Data provided:
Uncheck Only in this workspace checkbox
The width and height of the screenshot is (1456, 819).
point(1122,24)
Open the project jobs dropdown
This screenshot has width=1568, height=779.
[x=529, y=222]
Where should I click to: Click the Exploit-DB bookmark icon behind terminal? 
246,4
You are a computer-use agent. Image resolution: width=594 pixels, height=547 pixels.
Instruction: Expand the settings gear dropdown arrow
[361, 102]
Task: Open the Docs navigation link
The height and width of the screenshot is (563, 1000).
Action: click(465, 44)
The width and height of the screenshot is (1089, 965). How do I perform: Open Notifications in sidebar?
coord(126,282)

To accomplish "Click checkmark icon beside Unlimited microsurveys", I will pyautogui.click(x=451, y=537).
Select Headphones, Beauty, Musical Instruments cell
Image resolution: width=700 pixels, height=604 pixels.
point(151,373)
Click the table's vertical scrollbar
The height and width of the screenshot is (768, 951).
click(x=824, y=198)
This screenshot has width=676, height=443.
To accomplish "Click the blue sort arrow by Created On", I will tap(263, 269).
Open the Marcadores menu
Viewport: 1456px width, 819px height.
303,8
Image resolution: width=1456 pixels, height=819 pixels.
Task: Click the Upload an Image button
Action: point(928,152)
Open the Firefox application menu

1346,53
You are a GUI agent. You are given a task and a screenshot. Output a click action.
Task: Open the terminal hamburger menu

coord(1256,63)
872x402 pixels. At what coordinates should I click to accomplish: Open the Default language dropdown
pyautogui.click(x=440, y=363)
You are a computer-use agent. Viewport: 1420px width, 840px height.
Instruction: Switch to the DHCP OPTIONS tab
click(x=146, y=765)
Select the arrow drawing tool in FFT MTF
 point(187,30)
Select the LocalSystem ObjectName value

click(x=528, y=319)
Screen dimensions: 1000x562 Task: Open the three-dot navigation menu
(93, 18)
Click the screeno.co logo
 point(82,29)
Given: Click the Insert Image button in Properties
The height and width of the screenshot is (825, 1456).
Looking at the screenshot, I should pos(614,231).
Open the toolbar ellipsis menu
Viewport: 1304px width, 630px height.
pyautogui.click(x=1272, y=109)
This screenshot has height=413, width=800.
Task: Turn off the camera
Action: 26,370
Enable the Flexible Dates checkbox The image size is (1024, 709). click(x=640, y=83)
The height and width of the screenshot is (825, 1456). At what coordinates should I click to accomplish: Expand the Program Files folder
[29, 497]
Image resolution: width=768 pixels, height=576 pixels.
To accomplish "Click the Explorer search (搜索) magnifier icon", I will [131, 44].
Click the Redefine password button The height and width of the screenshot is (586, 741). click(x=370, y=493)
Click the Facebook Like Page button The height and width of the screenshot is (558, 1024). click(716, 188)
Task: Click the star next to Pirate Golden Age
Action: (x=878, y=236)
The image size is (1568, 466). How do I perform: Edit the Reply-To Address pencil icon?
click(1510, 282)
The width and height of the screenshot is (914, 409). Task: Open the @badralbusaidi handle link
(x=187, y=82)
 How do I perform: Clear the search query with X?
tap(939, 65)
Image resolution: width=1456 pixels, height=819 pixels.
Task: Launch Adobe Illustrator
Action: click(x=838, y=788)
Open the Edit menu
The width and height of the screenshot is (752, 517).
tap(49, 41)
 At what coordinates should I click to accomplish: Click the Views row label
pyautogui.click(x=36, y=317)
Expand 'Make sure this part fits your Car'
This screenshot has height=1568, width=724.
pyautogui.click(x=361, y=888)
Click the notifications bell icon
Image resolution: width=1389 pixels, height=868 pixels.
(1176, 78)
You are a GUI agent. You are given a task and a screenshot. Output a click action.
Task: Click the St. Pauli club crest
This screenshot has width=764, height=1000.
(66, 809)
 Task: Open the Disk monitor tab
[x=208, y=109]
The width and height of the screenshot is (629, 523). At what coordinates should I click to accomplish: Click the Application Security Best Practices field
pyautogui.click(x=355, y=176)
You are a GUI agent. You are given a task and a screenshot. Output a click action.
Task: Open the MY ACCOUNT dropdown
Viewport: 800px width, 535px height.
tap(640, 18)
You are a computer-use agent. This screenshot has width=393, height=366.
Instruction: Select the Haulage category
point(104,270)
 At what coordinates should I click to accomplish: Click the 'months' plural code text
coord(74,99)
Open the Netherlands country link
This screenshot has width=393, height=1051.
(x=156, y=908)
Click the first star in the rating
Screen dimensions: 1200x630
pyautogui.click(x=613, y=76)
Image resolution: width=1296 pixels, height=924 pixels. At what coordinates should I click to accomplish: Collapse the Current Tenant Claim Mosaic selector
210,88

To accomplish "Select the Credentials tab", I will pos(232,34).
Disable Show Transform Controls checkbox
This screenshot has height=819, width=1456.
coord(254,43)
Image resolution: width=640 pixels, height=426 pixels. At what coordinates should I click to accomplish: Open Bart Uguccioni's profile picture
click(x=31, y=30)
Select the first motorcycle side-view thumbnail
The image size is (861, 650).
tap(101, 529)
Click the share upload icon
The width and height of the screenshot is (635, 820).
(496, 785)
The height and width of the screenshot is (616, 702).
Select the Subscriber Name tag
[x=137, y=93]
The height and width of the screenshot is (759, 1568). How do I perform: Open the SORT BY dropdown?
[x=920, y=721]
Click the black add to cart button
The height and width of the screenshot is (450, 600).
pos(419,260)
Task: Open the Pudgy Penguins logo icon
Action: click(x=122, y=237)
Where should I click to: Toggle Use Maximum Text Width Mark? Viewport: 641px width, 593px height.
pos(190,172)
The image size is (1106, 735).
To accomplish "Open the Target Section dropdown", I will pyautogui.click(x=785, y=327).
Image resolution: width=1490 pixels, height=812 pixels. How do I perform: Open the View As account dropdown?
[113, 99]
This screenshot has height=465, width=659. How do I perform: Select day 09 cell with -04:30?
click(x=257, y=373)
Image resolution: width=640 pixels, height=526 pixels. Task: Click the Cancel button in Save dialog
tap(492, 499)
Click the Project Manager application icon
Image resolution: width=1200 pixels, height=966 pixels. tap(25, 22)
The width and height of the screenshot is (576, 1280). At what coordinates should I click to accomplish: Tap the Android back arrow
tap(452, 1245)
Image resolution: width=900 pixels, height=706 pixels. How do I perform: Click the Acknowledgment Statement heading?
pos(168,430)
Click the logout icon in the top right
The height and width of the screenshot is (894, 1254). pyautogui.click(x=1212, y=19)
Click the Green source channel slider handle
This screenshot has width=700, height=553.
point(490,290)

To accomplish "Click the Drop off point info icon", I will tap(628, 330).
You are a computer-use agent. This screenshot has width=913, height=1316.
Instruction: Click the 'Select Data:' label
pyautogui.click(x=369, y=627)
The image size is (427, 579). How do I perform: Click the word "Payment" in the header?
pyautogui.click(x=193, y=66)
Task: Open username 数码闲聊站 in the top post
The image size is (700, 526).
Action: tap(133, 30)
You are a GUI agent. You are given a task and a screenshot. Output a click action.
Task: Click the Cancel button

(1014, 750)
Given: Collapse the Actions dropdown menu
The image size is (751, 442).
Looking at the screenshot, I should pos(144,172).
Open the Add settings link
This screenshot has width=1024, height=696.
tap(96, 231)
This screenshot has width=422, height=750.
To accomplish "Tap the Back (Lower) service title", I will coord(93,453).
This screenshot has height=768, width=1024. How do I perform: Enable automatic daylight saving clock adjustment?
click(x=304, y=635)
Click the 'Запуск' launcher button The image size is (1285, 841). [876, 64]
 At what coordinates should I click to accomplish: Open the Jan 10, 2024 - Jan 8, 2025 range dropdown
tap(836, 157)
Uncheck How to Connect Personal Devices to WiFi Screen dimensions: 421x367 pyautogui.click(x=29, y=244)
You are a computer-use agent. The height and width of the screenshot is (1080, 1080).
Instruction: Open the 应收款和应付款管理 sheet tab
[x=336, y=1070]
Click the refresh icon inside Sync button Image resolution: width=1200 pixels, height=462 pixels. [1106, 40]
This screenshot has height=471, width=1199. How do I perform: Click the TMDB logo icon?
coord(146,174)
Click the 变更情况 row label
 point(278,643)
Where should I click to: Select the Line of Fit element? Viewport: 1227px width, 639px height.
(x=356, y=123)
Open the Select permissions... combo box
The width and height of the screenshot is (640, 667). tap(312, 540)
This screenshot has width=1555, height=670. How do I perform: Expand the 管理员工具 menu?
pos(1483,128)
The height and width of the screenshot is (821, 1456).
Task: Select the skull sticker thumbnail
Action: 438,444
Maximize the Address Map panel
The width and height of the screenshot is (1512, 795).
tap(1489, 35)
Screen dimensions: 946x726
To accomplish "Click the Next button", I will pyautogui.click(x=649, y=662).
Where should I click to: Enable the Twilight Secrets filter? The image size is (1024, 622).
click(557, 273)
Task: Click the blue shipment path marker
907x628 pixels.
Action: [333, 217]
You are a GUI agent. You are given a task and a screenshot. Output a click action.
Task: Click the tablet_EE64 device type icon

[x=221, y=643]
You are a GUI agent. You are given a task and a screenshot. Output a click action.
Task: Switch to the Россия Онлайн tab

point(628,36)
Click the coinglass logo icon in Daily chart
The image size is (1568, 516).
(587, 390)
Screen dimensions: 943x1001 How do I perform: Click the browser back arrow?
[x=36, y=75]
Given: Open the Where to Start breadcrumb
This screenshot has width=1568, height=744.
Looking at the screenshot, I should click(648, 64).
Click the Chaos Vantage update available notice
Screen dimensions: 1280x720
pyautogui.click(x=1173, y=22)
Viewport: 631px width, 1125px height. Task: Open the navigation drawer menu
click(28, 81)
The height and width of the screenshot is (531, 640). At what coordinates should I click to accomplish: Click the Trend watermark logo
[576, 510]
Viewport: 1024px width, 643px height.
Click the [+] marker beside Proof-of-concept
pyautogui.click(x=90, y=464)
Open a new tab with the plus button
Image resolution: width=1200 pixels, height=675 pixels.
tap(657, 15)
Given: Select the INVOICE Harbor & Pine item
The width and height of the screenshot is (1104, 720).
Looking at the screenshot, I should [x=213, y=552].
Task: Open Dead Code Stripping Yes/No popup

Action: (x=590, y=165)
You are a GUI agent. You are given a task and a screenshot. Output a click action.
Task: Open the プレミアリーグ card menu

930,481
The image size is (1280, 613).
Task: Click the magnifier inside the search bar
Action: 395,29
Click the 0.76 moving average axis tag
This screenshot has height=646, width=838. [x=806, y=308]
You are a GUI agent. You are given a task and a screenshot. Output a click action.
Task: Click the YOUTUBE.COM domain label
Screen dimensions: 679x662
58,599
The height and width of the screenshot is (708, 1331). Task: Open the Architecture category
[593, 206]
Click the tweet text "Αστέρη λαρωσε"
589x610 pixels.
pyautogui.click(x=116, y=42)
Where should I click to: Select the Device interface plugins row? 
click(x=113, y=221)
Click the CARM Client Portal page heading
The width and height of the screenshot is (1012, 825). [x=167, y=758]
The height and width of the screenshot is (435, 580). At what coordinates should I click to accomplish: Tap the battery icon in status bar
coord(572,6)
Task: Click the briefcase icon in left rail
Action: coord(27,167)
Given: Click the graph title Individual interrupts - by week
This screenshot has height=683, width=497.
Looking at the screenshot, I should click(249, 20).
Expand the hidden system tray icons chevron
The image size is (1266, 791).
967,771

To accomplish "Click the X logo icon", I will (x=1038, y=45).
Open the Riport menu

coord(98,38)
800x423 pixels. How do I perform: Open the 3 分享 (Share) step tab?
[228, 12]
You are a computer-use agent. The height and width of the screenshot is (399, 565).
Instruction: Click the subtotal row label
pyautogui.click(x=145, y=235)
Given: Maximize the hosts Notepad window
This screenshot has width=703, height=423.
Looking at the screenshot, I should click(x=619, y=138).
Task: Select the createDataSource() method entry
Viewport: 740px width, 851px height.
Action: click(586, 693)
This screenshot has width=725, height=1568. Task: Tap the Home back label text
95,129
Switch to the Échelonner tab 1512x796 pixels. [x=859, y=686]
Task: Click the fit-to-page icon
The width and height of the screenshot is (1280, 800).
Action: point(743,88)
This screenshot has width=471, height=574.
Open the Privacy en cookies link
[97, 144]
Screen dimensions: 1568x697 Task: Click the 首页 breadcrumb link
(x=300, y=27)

Work to do:
Rewrite the records between the lines holding "I will pos(232,34)." and "[x=137, y=93]", inclusive, with "Subscriber Name" replaced by "Customer Name" and everything else unchanged.

Final result:
To accomplish "Select the Credentials tab", I will pos(232,34).
Disable Show Transform Controls checkbox
This screenshot has height=819, width=1456.
coord(254,43)
Image resolution: width=640 pixels, height=426 pixels. At what coordinates should I click to accomplish: Open Bart Uguccioni's profile picture
click(x=31, y=30)
Select the first motorcycle side-view thumbnail
The image size is (861, 650).
tap(101, 529)
Click the share upload icon
The width and height of the screenshot is (635, 820).
(496, 785)
The height and width of the screenshot is (616, 702).
Select the Customer Name tag
[x=137, y=93]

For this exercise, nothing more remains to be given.